Moreover, working environments, especially in Kosovo's public institutions, are often not fair in terms of meritocracy and ethics. Dyla faced such difficulties while working in Kosovo: her legal rights to apply for specialisation, for example, were arbitrarily denied for three years in row. Then, once she moved to Germany, she had to pass the Approbation Exam and Specialisation Exam again, because her specialisation from Kosovo was not recognised.
Unfortunately, Gertruda Dyla is just one of many doctors leaving Kosovo – 100 only in the last 8 months.
She considers brain drain as a disaster for Kosovo's future. “It is a tragedy for a country of two million people to lose 400 medical professionals within five to six years”, she adds.
According to Fatlum Gashi, if this situation continues, the country will have to deal with lack of entrepreneurs, decreasing numbers of highly-skilled workers, declining healthcare and education services, and loss of innovative projects. He adds that highly-skilled workers are also in shortage in many EU countries, which facilitates the migration process from developing countries. “Many EU countries lack people from certain backgrounds in the healthcare system and in the hi-tech industry. As such, there is higher demand -- and often higher marginal benefits – for people from these backgrounds. Using higher salaries as an incentive, these EU countries are able to attract more people to migrate there and work in those sectors”, he says.
Asylum applicants stay home
On the contrary, the number of asylum applicants from Kosovo in Western Europe has plummeted in the last three years: in 2015, it was 73,240, with only 1,005 applications accepted. In 2017, however, it had decreased to 7,575 according to EUROSTAT. In November 2018, the number of asylum applicants from Kosovo was as low as 120 – five times less than the same period last year.
Suad Sadullahi moved to Sweden in 2014 with his family for safety reasons. His protection status was refused, but he received a working permit in Sweden. In the period when Kosovo was going through difficult times, as a considerable number of people were joining ISIS in Syria, Sadullahi got into trouble.
“I helped my cousin get her son back from Syria, and during that year I got into trouble with Kosovo authorities, who were trying to force me not to talk about that case, as they wanted all the credit for themselves”, Sadullahi claims. Before moving to Sweden, he was working for the Kosovo Insurance Bureau (KIB) in Prishtina as Director of Information Centre. “Working conditions were good and wages were and still are very good,” he adds, but he needed a life in peace. Now, he lives in Malmö, Sweden with his wife and children and they are running a small business there.

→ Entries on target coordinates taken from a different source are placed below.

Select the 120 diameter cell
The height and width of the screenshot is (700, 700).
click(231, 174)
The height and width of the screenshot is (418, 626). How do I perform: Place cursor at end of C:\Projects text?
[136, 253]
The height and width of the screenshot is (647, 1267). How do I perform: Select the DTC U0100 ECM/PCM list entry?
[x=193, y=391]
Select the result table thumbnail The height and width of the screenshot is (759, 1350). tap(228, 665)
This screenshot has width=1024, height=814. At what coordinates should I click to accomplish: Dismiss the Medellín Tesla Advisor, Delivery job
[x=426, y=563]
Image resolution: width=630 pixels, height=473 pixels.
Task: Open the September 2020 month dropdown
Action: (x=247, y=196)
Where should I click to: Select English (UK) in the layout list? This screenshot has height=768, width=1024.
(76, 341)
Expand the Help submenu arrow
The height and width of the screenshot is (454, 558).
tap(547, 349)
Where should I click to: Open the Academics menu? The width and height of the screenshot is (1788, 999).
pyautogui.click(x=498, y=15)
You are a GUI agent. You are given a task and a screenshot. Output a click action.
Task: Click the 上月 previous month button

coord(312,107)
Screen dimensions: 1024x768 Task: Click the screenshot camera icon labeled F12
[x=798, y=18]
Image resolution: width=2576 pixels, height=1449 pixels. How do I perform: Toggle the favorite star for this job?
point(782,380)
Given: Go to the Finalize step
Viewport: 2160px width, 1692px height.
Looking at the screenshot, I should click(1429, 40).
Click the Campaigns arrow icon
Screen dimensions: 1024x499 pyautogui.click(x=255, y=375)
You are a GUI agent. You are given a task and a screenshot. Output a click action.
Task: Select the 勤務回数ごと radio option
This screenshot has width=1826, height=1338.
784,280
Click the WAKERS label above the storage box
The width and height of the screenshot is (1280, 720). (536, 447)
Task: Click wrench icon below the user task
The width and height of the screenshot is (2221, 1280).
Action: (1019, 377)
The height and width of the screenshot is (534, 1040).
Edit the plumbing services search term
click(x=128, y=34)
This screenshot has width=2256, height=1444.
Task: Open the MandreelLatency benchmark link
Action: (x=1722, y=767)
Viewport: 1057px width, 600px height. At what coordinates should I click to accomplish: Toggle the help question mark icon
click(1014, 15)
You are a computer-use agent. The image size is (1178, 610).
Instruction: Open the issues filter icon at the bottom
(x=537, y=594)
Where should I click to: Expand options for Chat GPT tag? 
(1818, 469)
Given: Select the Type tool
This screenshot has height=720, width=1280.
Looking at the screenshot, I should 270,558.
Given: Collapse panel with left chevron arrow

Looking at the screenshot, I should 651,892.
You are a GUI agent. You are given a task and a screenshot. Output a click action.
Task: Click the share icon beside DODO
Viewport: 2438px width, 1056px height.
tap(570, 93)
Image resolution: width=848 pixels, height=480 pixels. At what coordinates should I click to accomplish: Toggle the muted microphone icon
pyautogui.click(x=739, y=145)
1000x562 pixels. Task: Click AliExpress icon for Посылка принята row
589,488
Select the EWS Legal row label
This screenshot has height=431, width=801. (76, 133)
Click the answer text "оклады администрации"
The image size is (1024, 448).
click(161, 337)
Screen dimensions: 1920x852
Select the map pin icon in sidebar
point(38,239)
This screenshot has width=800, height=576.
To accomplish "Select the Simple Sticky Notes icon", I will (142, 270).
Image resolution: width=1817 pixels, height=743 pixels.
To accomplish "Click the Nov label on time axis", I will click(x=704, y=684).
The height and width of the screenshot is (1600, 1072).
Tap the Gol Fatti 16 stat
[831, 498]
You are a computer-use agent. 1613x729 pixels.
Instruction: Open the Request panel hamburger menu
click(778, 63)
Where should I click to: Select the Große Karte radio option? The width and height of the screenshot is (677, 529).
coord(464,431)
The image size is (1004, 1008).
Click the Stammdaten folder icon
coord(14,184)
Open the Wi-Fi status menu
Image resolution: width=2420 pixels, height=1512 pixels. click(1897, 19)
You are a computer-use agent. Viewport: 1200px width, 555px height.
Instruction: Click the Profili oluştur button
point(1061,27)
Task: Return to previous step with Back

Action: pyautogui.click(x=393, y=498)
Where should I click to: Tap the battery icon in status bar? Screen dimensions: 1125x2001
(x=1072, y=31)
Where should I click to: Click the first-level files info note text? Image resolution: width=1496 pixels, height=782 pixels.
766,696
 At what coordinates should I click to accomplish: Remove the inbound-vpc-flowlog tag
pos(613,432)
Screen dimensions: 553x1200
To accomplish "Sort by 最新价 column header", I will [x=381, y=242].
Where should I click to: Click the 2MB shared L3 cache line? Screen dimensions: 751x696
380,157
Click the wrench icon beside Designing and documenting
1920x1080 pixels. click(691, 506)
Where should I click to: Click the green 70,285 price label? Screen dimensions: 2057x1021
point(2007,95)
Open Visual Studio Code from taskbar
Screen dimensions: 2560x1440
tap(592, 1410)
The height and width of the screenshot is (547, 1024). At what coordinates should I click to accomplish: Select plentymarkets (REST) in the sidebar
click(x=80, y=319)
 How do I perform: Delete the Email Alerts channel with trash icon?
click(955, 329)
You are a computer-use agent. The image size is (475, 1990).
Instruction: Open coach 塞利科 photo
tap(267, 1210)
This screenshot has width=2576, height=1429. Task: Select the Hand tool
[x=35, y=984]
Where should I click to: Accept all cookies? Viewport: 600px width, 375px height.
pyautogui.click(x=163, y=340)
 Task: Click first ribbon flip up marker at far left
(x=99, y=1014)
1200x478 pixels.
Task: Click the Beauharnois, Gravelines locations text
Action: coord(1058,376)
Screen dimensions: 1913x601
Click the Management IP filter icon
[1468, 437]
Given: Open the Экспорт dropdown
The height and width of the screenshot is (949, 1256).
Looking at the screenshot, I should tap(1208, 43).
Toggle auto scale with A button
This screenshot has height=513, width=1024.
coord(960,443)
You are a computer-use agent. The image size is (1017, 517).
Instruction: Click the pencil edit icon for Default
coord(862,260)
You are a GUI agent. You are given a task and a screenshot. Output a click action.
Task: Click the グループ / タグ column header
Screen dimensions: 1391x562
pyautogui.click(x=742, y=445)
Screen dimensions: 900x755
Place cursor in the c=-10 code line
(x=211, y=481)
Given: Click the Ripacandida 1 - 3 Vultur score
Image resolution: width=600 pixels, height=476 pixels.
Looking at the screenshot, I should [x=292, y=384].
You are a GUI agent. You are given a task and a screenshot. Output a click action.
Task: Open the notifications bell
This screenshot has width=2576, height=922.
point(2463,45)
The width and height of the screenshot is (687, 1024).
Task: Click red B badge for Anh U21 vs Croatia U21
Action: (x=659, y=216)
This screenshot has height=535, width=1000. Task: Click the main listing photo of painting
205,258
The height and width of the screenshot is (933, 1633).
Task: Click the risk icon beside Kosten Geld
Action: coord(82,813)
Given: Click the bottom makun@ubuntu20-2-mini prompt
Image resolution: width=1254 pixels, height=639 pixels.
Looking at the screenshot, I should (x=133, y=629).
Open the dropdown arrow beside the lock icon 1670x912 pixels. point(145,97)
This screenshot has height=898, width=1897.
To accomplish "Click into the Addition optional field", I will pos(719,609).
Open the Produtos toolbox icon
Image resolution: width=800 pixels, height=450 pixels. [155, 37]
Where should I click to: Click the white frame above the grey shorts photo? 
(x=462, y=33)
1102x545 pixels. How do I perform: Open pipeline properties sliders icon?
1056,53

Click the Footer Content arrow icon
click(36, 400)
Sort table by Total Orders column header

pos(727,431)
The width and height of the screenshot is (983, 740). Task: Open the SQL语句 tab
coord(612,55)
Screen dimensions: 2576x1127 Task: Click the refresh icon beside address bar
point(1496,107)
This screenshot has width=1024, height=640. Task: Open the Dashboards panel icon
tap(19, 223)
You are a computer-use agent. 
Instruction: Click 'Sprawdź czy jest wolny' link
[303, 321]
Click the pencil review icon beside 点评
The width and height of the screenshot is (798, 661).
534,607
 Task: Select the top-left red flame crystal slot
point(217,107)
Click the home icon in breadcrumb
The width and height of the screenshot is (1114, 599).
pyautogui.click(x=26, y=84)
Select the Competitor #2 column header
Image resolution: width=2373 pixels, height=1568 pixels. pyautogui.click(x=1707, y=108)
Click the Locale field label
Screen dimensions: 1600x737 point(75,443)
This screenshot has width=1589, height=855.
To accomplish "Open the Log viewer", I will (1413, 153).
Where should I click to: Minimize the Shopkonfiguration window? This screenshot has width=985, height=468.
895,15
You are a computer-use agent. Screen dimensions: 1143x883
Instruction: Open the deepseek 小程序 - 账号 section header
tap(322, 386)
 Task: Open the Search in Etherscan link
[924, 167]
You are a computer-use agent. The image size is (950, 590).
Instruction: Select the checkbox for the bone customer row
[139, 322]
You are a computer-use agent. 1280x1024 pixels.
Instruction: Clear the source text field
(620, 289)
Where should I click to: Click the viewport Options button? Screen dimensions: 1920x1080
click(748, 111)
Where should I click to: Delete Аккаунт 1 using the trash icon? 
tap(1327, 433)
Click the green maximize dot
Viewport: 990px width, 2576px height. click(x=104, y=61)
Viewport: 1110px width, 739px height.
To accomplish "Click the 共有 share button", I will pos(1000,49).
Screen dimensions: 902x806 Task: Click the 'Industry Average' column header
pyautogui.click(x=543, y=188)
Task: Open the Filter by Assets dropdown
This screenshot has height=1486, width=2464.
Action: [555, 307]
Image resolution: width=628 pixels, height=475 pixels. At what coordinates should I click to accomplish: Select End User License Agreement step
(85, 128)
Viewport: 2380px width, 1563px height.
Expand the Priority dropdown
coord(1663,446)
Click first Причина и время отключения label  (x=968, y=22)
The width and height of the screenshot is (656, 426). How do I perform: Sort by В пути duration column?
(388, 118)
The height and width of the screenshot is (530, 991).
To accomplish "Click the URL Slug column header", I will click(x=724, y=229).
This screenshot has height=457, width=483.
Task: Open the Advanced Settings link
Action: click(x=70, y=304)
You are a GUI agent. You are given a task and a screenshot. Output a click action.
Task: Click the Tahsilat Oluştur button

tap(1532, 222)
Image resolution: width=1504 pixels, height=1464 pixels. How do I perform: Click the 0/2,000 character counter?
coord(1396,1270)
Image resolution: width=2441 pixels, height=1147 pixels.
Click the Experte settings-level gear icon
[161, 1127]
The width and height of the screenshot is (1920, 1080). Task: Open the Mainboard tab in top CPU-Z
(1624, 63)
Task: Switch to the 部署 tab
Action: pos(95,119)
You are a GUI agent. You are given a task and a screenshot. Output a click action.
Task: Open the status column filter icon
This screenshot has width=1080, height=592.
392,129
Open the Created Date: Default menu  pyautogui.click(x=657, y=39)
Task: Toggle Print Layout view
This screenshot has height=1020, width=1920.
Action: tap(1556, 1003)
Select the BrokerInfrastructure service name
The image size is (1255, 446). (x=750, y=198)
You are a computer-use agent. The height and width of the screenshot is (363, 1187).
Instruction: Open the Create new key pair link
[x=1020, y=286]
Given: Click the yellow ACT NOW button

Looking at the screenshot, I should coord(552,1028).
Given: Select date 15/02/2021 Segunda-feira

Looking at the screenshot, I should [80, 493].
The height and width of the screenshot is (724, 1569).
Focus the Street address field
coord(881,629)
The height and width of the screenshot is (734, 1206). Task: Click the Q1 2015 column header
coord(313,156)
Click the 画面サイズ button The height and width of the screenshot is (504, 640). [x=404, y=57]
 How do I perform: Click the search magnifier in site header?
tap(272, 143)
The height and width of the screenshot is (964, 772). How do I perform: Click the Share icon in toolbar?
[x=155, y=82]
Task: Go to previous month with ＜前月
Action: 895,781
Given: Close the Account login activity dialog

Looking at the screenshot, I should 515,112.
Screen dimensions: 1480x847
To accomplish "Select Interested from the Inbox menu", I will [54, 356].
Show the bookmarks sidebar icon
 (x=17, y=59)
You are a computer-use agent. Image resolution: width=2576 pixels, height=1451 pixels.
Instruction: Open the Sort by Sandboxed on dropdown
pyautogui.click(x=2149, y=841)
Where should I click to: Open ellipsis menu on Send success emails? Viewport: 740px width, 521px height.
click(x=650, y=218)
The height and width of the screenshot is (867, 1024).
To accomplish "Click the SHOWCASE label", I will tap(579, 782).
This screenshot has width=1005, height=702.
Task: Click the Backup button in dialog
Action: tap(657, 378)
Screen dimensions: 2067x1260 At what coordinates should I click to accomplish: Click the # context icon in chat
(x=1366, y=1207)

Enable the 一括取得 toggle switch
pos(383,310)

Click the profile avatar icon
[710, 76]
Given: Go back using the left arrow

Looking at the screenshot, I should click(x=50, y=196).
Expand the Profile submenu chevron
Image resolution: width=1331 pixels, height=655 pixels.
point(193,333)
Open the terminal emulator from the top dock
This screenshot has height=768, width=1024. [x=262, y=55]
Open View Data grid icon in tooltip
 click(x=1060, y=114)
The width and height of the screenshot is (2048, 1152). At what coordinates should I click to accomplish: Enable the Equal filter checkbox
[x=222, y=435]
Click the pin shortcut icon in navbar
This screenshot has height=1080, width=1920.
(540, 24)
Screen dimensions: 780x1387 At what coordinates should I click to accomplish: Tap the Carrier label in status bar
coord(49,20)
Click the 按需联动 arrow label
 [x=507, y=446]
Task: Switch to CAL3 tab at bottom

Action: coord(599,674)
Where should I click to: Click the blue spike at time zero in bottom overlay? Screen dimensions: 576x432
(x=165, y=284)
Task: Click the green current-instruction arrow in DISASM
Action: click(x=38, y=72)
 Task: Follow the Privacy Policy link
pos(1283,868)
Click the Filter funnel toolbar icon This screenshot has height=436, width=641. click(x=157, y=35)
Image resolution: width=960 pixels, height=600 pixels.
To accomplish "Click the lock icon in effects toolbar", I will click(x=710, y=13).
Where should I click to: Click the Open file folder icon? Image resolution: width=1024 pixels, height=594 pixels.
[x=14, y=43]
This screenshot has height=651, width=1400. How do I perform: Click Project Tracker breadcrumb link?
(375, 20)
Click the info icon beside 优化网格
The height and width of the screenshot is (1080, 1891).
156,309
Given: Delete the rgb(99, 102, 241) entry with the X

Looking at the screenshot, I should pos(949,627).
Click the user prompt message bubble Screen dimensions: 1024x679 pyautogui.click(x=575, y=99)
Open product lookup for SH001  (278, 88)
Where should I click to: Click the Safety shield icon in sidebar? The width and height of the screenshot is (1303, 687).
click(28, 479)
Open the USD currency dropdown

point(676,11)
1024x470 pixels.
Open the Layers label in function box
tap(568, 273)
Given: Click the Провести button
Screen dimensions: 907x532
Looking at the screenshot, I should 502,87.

In 2017, the number of Kosovo citizens registered in all EU countries was above 200,000, half of them (128,000) in Germany.
The inclination to migrate to Western countries was always a common pattern for Kosovo citizens. In the exodus of the late 1990s during the war in Kosovo, around a million Albanians from Kosovo left the country. When the war ended in 1999, most of them came back, dreaming of building a future in the newly established state. For many, that dream is now nothing but a painful memory.